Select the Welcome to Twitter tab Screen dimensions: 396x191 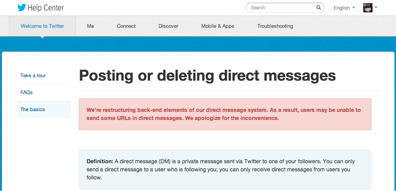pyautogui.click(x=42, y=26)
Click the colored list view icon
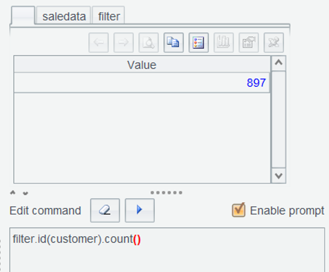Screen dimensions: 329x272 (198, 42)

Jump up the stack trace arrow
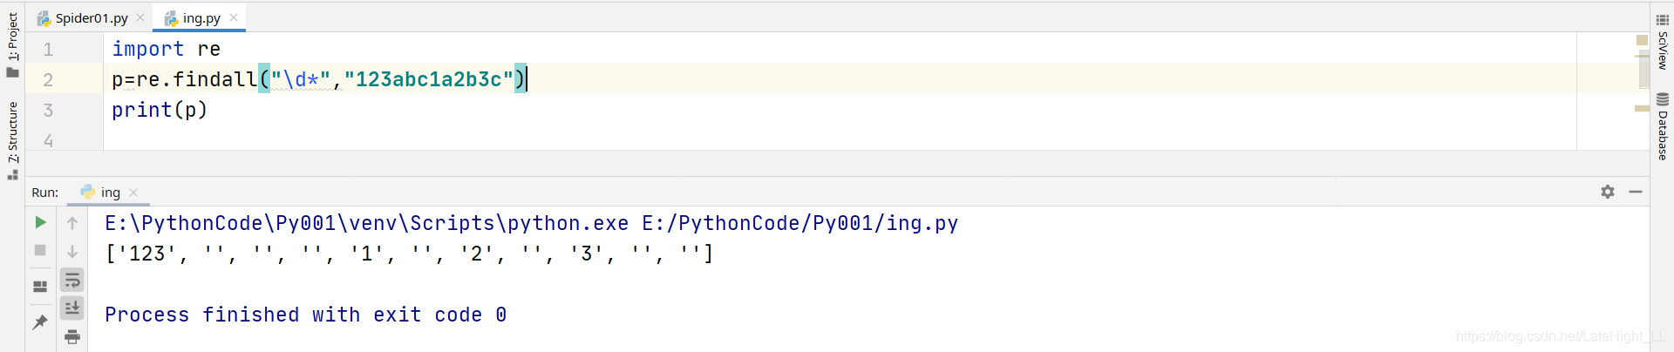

==

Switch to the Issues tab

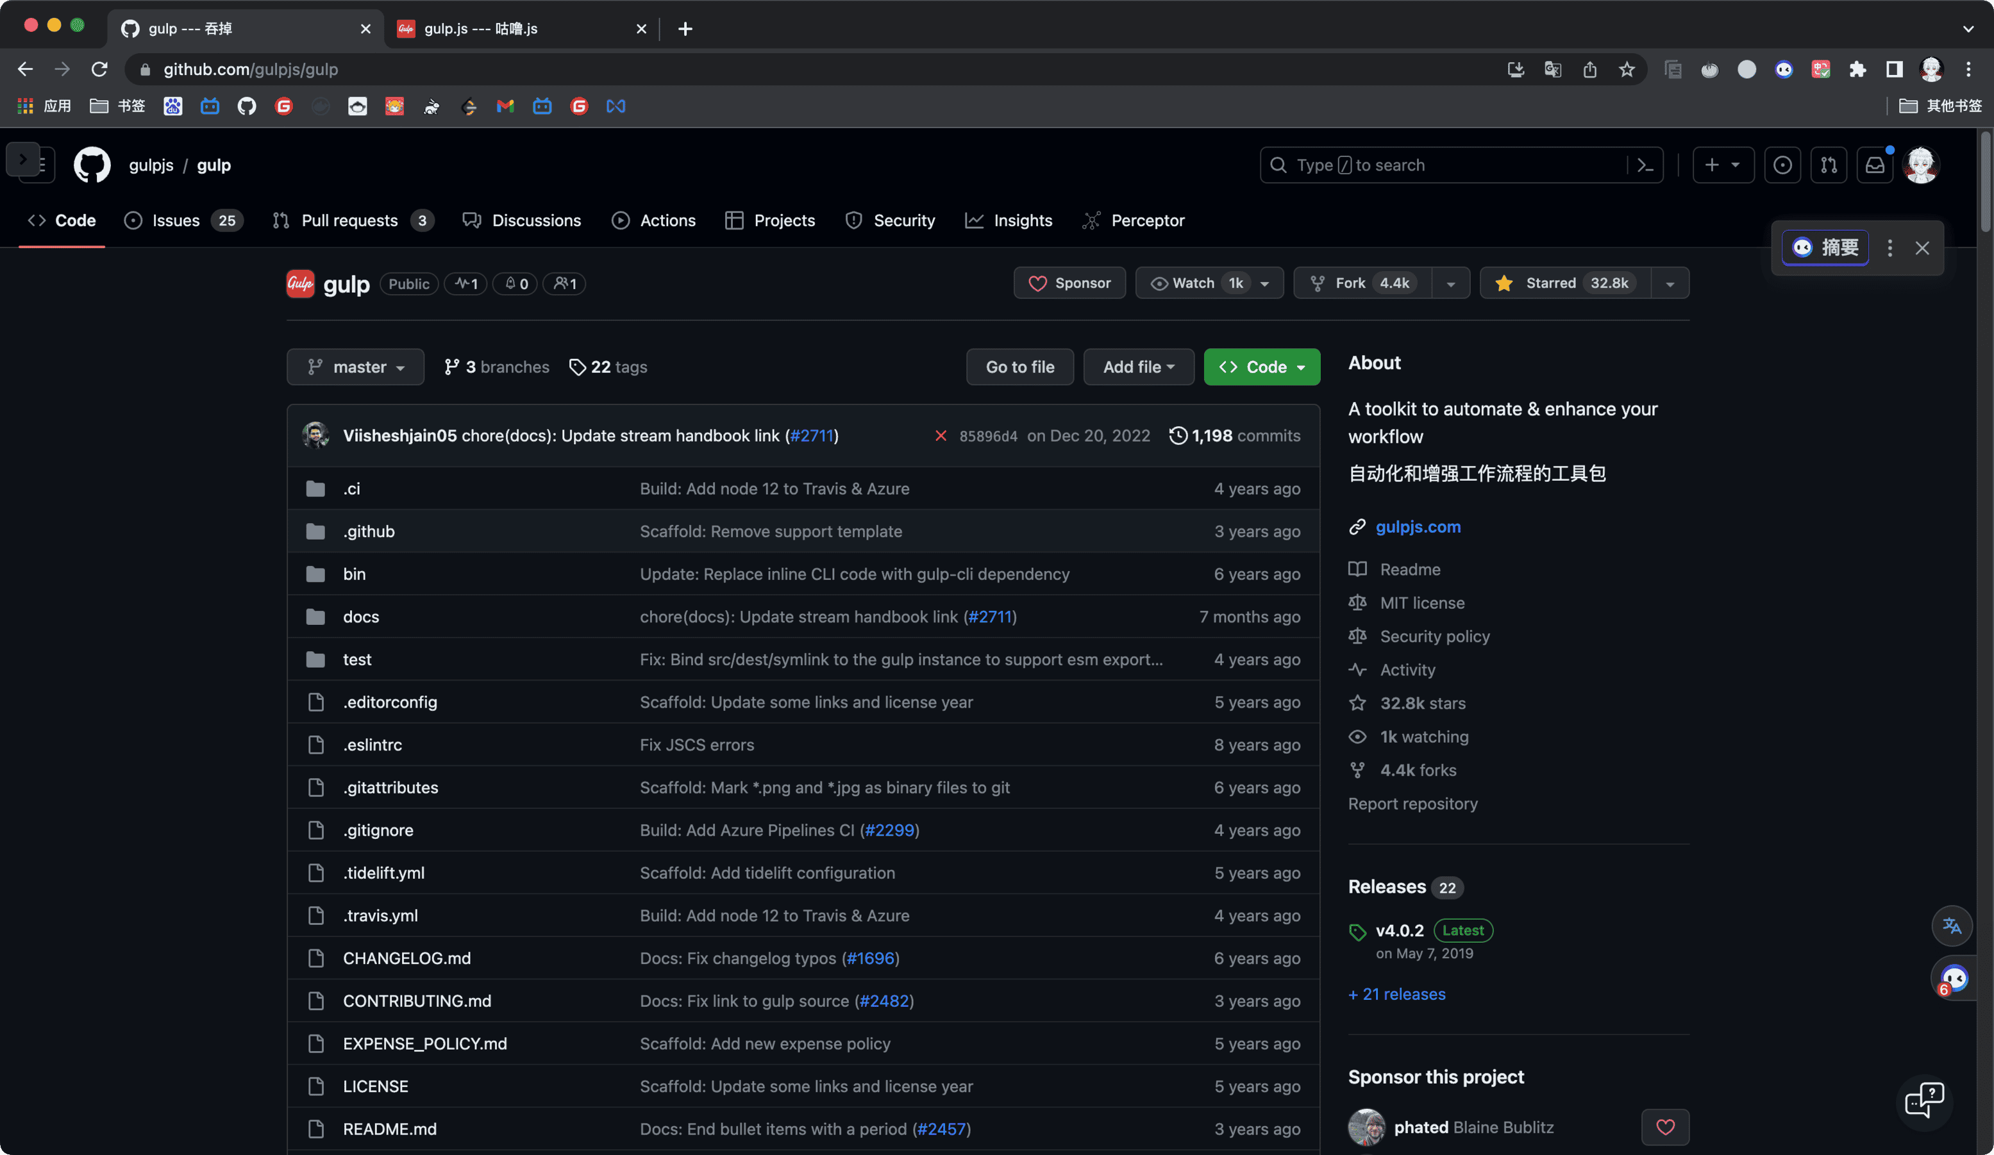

Task to complete => Can you pull out, word for word, the entries starting at the line that contains "Click the colored list view icon" and ending at the line that contains "Jump up the stack trace arrow", leaving the pictures out of your answer?

Final answer =>
Click the colored list view icon
Screen dimensions: 329x272 (198, 42)

Jump up the stack trace arrow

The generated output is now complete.